Вслушиваясь в одобрительный, сдержанный гул голосов, Новопашин вглядывался в обветренные, еще не утратившие страдного загара, здоровые, открытые лица мужчин и женщин, и словно теплая, ласковая волна омывала его сердце.

Когда шум сошел на убыль, Новопашин осторожно выколотил о голенище сапога трубочку и тихо спросил:

— Значит, можно надеяться на вас, товарищи?

— Можно! — громко за всех ответила Груня и даже чуть рванулась вперед.

Новопашин оглянулся, радостно закивал ей.
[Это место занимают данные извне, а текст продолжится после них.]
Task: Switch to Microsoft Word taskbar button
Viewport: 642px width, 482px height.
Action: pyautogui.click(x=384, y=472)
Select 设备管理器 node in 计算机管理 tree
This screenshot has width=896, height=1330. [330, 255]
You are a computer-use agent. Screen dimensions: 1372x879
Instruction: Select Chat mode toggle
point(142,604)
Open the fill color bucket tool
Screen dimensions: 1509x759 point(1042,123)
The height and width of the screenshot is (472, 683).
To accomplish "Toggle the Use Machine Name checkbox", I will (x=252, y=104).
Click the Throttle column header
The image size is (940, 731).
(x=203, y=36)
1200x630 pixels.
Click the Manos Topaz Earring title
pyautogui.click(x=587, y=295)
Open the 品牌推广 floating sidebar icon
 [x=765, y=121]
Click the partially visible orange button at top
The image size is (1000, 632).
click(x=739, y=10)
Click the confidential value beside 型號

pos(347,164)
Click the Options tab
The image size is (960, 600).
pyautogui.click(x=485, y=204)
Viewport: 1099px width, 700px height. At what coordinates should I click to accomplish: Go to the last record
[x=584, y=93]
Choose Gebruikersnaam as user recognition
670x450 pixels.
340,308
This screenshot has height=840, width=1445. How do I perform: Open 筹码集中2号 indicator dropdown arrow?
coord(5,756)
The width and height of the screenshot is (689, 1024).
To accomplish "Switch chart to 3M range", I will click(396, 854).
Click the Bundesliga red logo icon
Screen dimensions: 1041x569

Окруженный всеми, он прошел к машине. Его ждали в сельсоветах, в колхозах, МТС, на автобазе, в приемных пунктах, в лабораториях, на токах… Он не спал по двое суток, торопился везде поспеть и к вечеру, когда собирался домой, шагал к машине, уже почти засыпая на ходу.

Вот и сейчас, едва захлопнулась дверца и «газик» стал набирать скорость, цепкие руки сна бросили Новопашина на пружинное сиденье, и он мгновенно заснул.

Но и во сне дела и люди не покидали Новопашина. Он поднимался на мостики комбайнов — золотое половодье затапливало степь; вышагивал по темной утрамбованной «ладони» тока; бросал в черный зев молотилки разрыхленные снопы; распекал нерадивого председателя за то, что тот пытался сдать зерно повышенной влажности; беседовал с бригадирами, звеньевыми, и таяли высокие скирды, вырастали холмы пшеницы, отлипающие тусклой бронзой, он запускал в них по локоть руки — сухие, искрометные струи текли меж пальцев… «Хлеб, хлеб…» — сквозь дрему шептал он.

Машину встряхнуло на ухабе, и стоило Новопашину расклеить веки и прогнать одуряющую тяжесть сна, как снова начала шевелиться в груди холодная змейка тревоги: «Неужели так хорошо начавшуюся сдачу хлеба испортит непогода?»

Не переставая, бубнил дождь, мягко вздыхала под шинами жирная грязь.